Entries drawn from a collection:
******************************

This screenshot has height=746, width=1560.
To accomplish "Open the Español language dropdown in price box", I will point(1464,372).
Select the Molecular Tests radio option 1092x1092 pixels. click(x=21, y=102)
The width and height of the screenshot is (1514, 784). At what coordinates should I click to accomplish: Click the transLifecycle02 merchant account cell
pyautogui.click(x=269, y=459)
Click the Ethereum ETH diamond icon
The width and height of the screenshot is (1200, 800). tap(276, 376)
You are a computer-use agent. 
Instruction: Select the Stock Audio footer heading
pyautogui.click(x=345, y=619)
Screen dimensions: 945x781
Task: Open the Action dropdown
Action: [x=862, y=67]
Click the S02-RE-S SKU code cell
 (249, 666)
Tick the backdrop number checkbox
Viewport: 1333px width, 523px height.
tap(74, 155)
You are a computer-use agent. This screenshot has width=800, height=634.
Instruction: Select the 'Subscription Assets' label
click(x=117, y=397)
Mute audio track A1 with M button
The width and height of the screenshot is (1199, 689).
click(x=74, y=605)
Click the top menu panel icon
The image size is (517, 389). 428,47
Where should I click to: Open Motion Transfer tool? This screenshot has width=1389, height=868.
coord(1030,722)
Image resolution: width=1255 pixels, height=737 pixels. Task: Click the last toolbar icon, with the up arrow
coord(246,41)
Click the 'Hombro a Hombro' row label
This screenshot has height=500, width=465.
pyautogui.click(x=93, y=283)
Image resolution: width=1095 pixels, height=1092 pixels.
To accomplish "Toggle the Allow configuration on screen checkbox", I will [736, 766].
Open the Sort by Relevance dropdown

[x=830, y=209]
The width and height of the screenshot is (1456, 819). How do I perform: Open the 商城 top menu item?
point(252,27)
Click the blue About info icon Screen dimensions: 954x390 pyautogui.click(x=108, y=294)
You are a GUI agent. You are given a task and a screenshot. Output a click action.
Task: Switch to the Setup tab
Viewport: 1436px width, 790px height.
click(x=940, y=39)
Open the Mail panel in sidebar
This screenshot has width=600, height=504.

******************************

Short exercise:
Could you copy out every line of the data above, character for character?

Answer to the problem:
This screenshot has height=746, width=1560.
To accomplish "Open the Español language dropdown in price box", I will point(1464,372).
Select the Molecular Tests radio option 1092x1092 pixels. click(x=21, y=102)
The width and height of the screenshot is (1514, 784). At what coordinates should I click to accomplish: Click the transLifecycle02 merchant account cell
pyautogui.click(x=269, y=459)
Click the Ethereum ETH diamond icon
The width and height of the screenshot is (1200, 800). tap(276, 376)
You are a computer-use agent. 
Instruction: Select the Stock Audio footer heading
pyautogui.click(x=345, y=619)
Screen dimensions: 945x781
Task: Open the Action dropdown
Action: [x=862, y=67]
Click the S02-RE-S SKU code cell
 (249, 666)
Tick the backdrop number checkbox
Viewport: 1333px width, 523px height.
tap(74, 155)
You are a computer-use agent. This screenshot has width=800, height=634.
Instruction: Select the 'Subscription Assets' label
click(x=117, y=397)
Mute audio track A1 with M button
The width and height of the screenshot is (1199, 689).
click(x=74, y=605)
Click the top menu panel icon
The image size is (517, 389). 428,47
Where should I click to: Open Motion Transfer tool? This screenshot has width=1389, height=868.
coord(1030,722)
Image resolution: width=1255 pixels, height=737 pixels. Task: Click the last toolbar icon, with the up arrow
coord(246,41)
Click the 'Hombro a Hombro' row label
This screenshot has height=500, width=465.
pyautogui.click(x=93, y=283)
Image resolution: width=1095 pixels, height=1092 pixels.
To accomplish "Toggle the Allow configuration on screen checkbox", I will [736, 766].
Open the Sort by Relevance dropdown

[x=830, y=209]
The width and height of the screenshot is (1456, 819). How do I perform: Open the 商城 top menu item?
point(252,27)
Click the blue About info icon Screen dimensions: 954x390 pyautogui.click(x=108, y=294)
You are a GUI agent. You are given a task and a screenshot. Output a click action.
Task: Switch to the Setup tab
Viewport: 1436px width, 790px height.
click(x=940, y=39)
Open the Mail panel in sidebar
This screenshot has width=600, height=504.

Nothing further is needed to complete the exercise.